= Wilbur "Will" Greene =

American veteran and CIA agent

Wilbur Murray "Will" Greene (5 September 1930 – 28 April 1972) was a United States Army officer and a paramilitary operative of the Central Intelligence Agency (CIA). Greene first served commendably in the U.S. Special Forces, learning Vietnamese while serving in the Vietnam War and the Korean War. He retired after 20 years (1947–1967) to begin a new career as a Paramilitary Officer in the Special Activities Division (renamed Special Activities Center in 2016 ) of the Central Intelligence Agency (CIA).

After joining the CIA's Directorate of Operations in 1967, he underwent training before deploying overseas in March 1968. Soon after, his wife died in an auto accident.
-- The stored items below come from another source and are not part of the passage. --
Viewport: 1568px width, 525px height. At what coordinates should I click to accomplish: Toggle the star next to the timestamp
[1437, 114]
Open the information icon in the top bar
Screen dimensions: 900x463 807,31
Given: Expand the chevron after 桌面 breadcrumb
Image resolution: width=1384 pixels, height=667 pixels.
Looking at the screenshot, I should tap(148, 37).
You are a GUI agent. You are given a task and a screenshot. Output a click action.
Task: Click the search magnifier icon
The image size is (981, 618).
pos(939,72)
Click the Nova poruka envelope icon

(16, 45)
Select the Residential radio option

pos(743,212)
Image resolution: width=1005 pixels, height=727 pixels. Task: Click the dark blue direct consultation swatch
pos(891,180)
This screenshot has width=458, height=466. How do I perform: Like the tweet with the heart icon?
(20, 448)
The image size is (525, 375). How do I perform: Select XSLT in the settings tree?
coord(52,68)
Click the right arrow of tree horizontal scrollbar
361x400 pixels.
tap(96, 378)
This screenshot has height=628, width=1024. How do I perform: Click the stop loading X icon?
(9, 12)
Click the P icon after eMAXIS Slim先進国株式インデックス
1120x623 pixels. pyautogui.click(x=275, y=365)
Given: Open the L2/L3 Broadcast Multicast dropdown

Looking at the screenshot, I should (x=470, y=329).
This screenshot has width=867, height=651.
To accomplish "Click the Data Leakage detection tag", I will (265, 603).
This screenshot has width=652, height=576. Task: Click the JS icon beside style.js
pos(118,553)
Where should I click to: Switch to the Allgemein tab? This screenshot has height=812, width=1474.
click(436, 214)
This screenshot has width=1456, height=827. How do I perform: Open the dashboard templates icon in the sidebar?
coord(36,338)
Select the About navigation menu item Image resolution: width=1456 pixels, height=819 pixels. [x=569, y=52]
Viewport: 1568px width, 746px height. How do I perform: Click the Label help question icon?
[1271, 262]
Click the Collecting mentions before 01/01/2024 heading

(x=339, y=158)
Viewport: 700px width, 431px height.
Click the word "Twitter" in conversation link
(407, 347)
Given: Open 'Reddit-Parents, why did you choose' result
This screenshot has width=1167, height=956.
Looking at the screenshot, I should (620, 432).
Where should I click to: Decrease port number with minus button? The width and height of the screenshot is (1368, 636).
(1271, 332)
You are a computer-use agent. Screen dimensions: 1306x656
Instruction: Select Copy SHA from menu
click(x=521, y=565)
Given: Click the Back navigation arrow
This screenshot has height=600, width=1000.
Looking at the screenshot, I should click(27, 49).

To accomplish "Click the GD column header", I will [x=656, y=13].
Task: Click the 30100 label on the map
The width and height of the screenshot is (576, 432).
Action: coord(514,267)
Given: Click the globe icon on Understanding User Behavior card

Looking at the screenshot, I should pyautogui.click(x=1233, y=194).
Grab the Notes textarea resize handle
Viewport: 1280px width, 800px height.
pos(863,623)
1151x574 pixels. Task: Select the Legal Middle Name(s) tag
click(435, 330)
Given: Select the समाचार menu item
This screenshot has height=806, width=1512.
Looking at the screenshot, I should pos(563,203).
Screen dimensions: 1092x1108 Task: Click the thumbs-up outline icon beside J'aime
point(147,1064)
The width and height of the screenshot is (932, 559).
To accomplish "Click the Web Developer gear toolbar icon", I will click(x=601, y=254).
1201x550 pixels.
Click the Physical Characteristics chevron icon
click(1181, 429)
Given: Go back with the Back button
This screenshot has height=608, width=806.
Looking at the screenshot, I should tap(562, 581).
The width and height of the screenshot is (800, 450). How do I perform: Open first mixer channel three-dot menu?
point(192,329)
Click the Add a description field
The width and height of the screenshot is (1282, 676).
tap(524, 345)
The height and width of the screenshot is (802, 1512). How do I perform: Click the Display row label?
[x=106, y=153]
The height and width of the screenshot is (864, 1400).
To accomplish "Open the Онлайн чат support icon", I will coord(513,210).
Greene returned to the U.S. and arranged care for his young children before returning overseas to his assignment.

Known by his call sign "Black Lion," Greene remained in the most dangerous forward Hmong outposts even when ordered to evacuate. From there he directed Hmong troops in heavy combat. In one instance, on 2 December 1969, Greene rallied pro-American guerrillas retreating from a communist attack on Phou Nok Kok by his direction of close air support. In another, on 4 April 1970, Greene led 3 Special Guerrilla Unit in a counterattack during Campaign 139 that prevented the North Vietnamese from overrunning Long Tieng, the main base of General Vang Pao's guerrilla army on the Plain of Jars.

Greene served twice as the CIA's Chief of Paramilitary Operations before dying on the table during a gall bladder operation at Udorn Royal Thai Air Force Base on 28 April 1972. The Operation Black Lion offenses that began in Laos on 18 June 1972 bore his call sign. His CIA superiors praised his "...exceptionally strong leadership and organizational skills, extensive military experiences, perseverance under harsh conditions, and ability to train others..."

In 2008, Greene was recognized for his outstanding leadership as a Paramilitary Case Officer by the officers of the Special Activities Division during a ceremony at CIA Headquarters as part of a Black History Month commemoration.